**Task brief:**
Copy each line of the data that has "blue" in it.

Collected data entries
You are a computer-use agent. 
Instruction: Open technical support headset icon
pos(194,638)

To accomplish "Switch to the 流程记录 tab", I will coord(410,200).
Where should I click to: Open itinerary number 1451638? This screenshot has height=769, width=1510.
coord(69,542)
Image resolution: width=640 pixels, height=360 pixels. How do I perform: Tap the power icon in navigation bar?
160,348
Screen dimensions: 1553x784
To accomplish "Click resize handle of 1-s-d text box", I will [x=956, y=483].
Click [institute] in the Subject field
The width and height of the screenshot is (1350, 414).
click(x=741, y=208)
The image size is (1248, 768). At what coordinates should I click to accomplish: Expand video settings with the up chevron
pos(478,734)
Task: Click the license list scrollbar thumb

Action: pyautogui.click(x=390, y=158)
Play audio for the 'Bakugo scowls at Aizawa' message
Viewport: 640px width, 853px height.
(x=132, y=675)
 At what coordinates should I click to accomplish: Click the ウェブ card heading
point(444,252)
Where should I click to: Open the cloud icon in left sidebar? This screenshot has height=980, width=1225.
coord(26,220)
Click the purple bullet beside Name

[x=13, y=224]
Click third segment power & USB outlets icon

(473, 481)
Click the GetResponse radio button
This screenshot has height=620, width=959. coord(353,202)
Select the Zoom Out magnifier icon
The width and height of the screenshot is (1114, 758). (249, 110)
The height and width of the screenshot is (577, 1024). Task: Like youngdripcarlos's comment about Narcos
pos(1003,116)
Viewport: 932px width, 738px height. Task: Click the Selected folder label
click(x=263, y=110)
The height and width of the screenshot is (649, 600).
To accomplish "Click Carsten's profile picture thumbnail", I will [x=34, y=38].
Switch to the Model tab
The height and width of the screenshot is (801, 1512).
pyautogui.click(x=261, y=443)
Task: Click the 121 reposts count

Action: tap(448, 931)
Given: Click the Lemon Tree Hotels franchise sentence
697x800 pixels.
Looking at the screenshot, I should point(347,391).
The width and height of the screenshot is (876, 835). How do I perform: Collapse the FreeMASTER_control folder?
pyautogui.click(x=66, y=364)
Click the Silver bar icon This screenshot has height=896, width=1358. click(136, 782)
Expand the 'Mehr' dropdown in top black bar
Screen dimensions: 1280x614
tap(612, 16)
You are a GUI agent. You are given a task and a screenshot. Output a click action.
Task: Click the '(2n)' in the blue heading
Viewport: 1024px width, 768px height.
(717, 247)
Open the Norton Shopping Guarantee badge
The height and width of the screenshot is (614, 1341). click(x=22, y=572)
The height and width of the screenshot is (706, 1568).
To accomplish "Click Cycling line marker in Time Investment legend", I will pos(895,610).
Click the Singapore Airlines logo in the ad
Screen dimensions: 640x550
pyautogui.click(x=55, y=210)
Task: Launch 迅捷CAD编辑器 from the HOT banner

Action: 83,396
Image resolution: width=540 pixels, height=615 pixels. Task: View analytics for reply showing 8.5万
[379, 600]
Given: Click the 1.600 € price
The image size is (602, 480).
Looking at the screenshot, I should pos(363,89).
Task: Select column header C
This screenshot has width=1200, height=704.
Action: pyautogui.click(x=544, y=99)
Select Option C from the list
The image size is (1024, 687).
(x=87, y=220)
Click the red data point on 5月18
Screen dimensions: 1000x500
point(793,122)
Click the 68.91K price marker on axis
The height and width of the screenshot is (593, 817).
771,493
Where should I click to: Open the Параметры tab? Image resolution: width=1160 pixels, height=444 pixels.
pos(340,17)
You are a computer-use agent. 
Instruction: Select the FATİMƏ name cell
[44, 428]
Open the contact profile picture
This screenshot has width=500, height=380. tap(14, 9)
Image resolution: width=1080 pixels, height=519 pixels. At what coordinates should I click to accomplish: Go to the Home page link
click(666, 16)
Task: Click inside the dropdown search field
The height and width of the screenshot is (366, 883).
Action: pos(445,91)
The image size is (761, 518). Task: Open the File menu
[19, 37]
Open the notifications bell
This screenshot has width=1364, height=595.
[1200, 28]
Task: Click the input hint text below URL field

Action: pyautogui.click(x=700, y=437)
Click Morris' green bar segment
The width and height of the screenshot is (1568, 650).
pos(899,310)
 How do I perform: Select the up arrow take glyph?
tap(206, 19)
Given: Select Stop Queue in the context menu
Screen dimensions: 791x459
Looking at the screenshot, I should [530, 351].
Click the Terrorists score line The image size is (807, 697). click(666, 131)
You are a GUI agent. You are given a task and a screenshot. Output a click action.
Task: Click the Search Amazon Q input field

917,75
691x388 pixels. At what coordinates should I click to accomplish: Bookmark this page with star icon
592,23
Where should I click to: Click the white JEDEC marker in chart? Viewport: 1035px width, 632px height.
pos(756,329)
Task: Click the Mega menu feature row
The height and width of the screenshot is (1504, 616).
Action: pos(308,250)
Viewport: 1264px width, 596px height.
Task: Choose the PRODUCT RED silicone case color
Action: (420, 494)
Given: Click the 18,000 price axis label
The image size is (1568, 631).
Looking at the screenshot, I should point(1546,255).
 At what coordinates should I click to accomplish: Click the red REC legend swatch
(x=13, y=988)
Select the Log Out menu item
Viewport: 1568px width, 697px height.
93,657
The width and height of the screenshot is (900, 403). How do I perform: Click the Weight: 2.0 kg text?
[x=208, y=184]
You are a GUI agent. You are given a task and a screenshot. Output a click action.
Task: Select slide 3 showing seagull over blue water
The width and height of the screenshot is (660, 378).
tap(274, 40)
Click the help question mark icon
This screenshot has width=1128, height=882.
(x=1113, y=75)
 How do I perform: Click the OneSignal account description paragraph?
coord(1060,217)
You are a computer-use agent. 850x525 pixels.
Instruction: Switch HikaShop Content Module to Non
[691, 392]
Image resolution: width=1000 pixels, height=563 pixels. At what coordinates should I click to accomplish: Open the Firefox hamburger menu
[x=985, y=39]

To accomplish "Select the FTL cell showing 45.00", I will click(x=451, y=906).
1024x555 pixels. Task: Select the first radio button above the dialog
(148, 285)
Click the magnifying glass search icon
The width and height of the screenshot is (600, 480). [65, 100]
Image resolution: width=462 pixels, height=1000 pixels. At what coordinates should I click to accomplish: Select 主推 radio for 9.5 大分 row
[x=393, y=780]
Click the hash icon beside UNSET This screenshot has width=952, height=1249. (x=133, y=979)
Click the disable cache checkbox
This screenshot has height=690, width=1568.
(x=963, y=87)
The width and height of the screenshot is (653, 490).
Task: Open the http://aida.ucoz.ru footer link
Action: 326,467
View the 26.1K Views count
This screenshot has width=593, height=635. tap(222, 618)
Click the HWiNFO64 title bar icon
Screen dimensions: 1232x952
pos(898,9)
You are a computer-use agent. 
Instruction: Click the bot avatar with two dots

**Task result:**
Task: Click the '(2n)' in the blue heading
Task: Select slide 3 showing seagull over blue water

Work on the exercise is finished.